We stood in front of the door, still holding hands like girls on a field trip. “It’s there,” I said again.

“What if it’s not?” Rochelle said.

“It
is
,” I said, pulling open the door to the shallow closet.

When the doorknob cracked against the wall behind it, we both jumped.

“I see it,” I said to Rochelle. “It’s still there.”

She let go of my hand to touch a fold of creamy white silk. “Thank God. I was so scared.”

Moisture gathered in the corners of Rochelle’s eyes, but she rubbed it away with her shoulder. “I can’t believe I am crying about this.” She laughed a little bit. “It’s just a dress.”

I stretched my hand to stroke the dress too. I had been there with Rochelle and her mother when they found this gown, the one dress that satisfied them both. Opulent enough to suit Rochelle’s mother’s agenda, with the signature of Amsale, the Ethiopian designer, to calm Rochelle’s opposition to spending so much when people around us had so little. I was pleased enough to tag along, as a member of her wedding, the only bridesmaid. I’d been moved by each of the dresses that Rochelle tried on, whether they were strapless or high-necked, floor-dragging or tea-length. To me every wedding dress was gorgeous with promise.

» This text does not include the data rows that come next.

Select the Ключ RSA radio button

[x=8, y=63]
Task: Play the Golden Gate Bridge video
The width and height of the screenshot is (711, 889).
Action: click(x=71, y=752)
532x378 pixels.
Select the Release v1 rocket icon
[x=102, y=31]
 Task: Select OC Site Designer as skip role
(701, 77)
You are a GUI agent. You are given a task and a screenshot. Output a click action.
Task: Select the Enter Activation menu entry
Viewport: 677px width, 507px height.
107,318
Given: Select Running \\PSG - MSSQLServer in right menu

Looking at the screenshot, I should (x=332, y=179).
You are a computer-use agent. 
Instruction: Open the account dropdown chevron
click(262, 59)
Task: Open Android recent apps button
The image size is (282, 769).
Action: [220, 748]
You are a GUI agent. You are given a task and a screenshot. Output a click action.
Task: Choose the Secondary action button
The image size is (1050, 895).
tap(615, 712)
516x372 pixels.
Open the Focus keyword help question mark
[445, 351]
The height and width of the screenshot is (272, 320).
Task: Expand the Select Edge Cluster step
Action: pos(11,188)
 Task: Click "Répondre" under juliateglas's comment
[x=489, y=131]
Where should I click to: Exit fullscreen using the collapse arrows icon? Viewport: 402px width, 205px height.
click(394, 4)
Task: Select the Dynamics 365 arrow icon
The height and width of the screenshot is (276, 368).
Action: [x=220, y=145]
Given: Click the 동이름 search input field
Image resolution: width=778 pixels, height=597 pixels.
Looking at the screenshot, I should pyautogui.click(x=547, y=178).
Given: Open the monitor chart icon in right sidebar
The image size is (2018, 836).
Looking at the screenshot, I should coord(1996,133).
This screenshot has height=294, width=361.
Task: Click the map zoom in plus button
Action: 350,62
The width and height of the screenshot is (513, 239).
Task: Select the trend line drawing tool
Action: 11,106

I wasn’t jealous. This is true. I had regarded Rochelle’s wedding preparation as a sort of apprenticeship for myself. Hands-on training for my eventual jaunt down the aisle. I never believed then that it wouldn’t happen to me. There were some things that were promised to a person. Some things were your birthright. I was just waiting my turn.

“They came in here,” I said to Rochelle as soon as we stepped into my bedroom.

“Maybe not,” Rochelle said, taking her turn to re- assure me. “I bet nothing is missing.”

“That’s not the point,” I said, feeling suddenly ill. The nausea left me unsteady, like an overfull bowl of soup.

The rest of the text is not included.